# [WHAT THIS TASK INVOLVES]
The response must reproduce exactly every line of the material below holding the word "agent".
#####
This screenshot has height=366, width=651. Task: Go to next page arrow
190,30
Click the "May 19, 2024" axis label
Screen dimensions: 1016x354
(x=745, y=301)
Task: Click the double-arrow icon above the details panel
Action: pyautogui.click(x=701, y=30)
#####
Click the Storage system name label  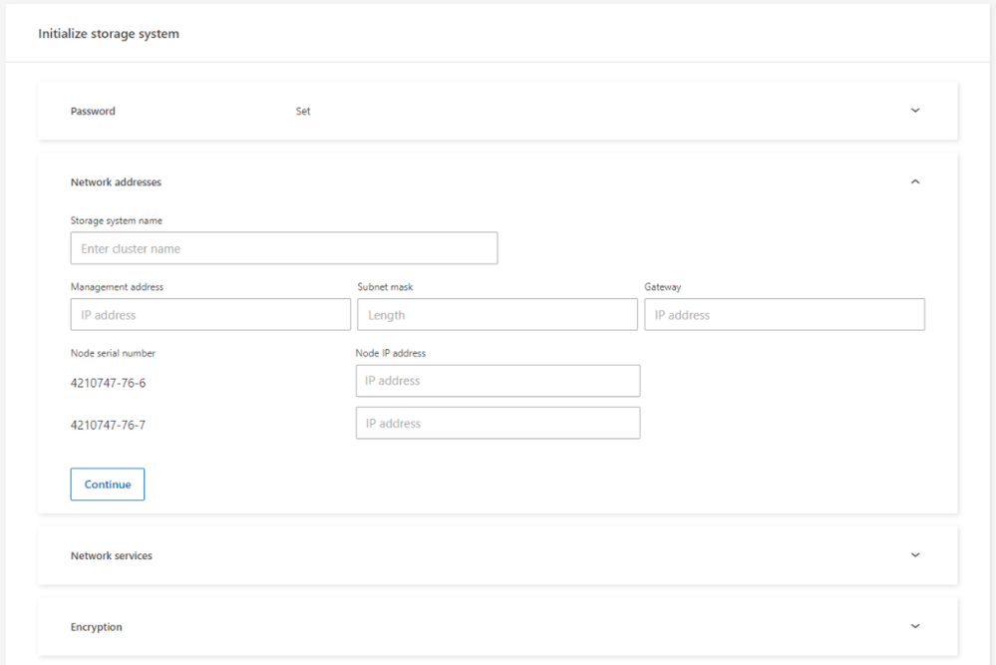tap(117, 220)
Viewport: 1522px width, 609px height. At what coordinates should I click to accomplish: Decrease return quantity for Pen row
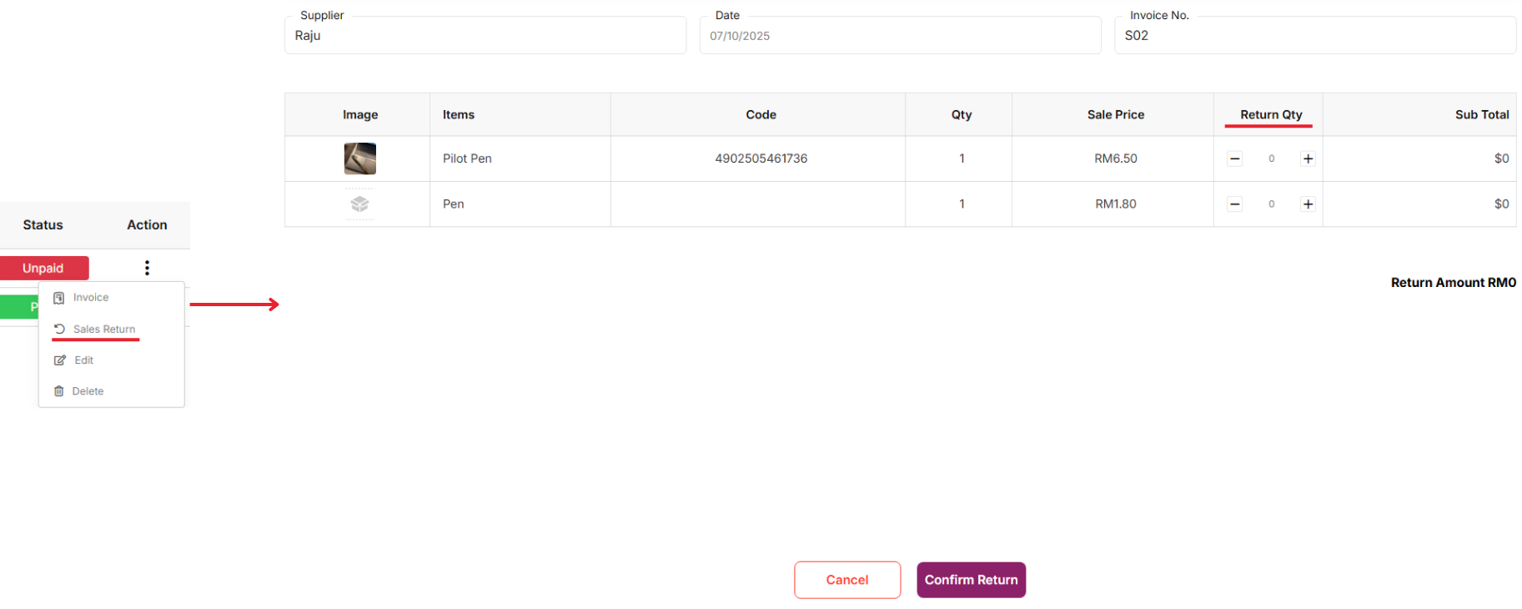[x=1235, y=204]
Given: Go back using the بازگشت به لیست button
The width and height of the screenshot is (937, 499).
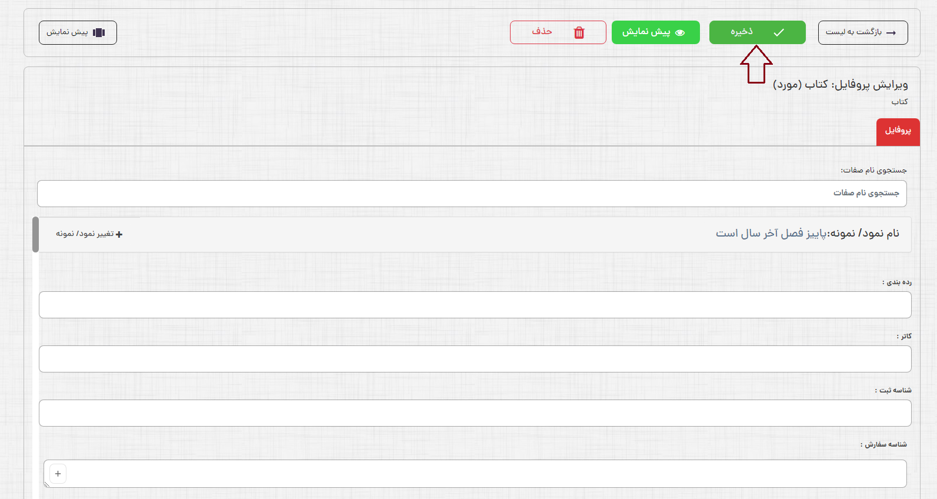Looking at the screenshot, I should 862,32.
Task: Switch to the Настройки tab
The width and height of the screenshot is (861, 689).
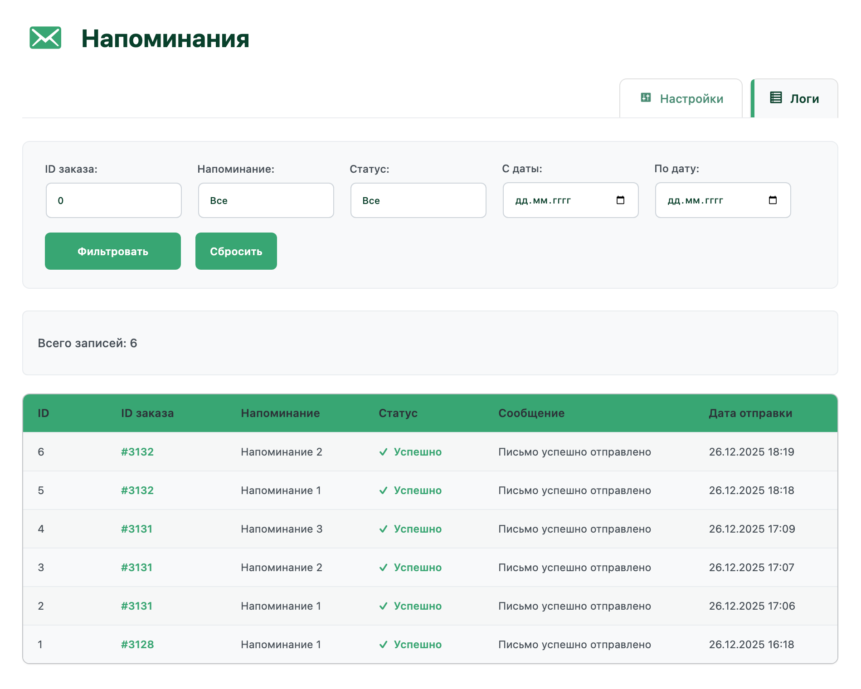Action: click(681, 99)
#####
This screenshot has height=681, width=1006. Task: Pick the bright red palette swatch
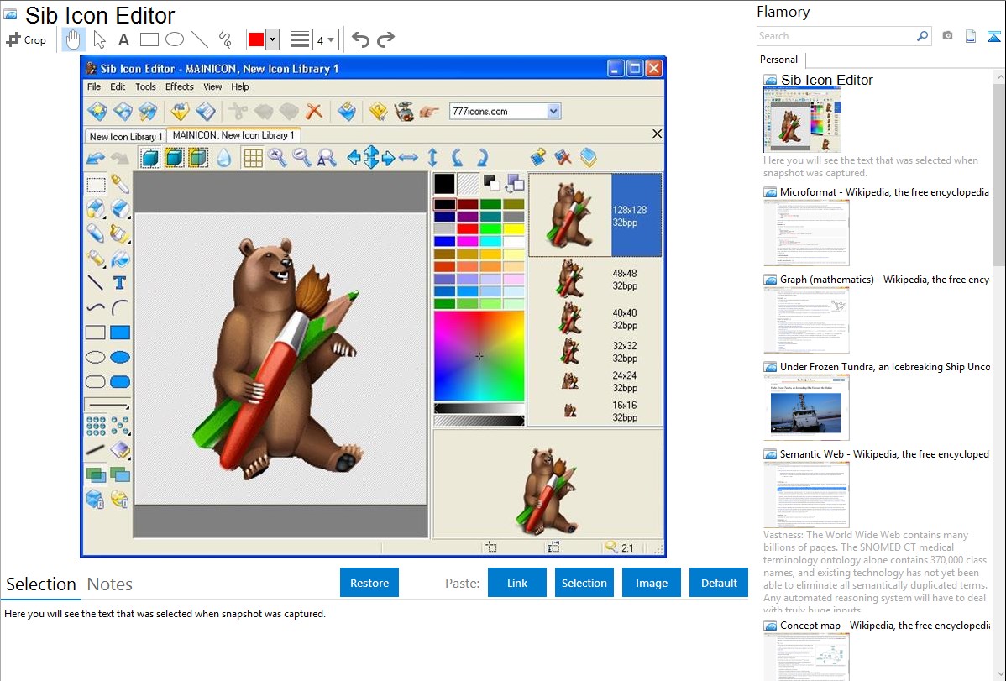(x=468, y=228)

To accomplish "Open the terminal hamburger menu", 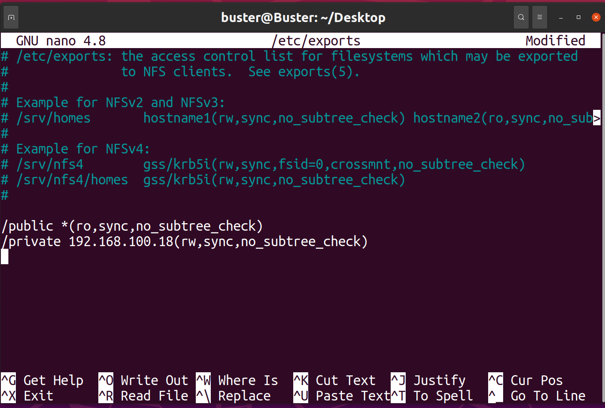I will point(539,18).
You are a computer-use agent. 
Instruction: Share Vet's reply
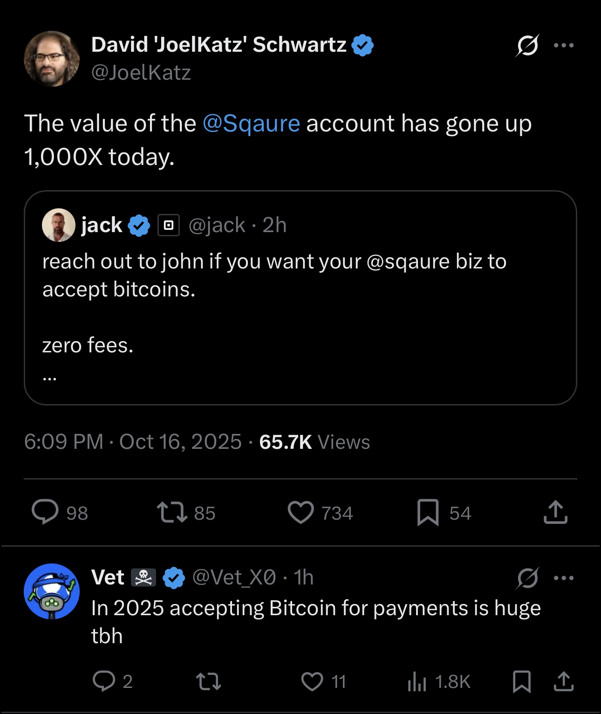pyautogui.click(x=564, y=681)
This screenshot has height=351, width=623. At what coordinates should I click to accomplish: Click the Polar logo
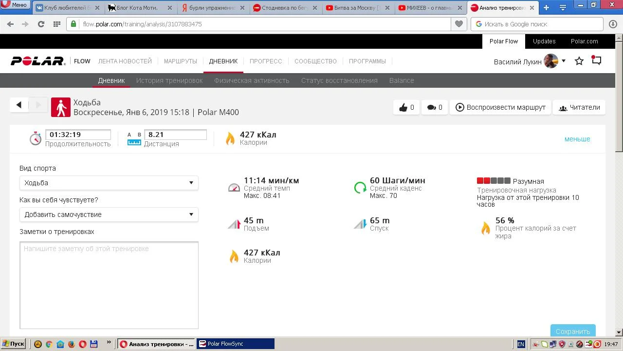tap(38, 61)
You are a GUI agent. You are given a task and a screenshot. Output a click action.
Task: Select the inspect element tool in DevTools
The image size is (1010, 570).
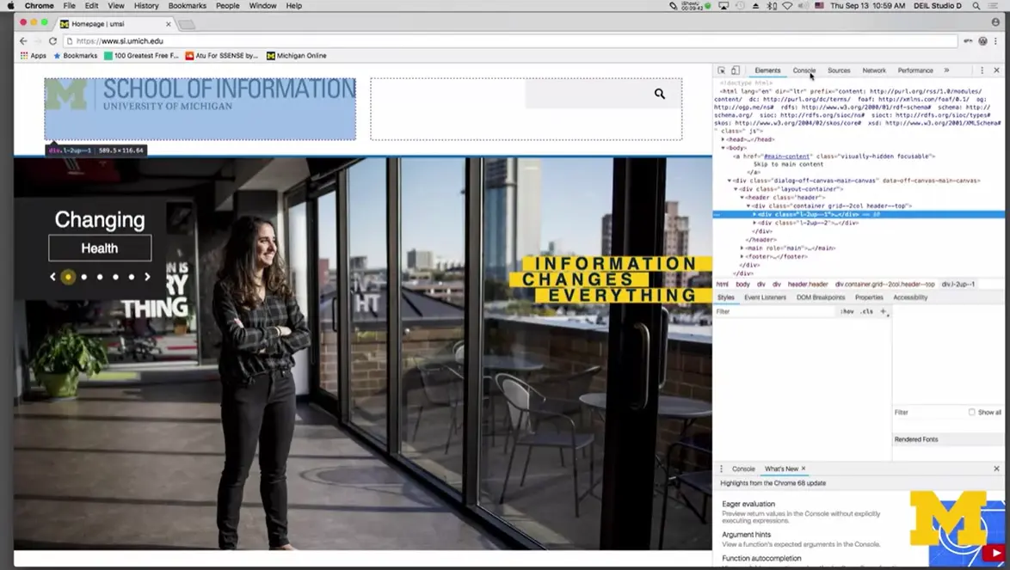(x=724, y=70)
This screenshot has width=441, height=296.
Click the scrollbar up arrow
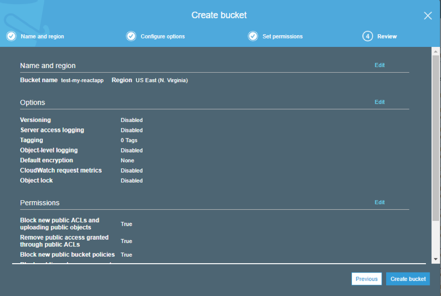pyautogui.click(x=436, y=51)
#####
# [ANSWER SECTION]
You are a computer-use agent. 
You are a GUI agent. You are given a task and a screenshot. Output a click action.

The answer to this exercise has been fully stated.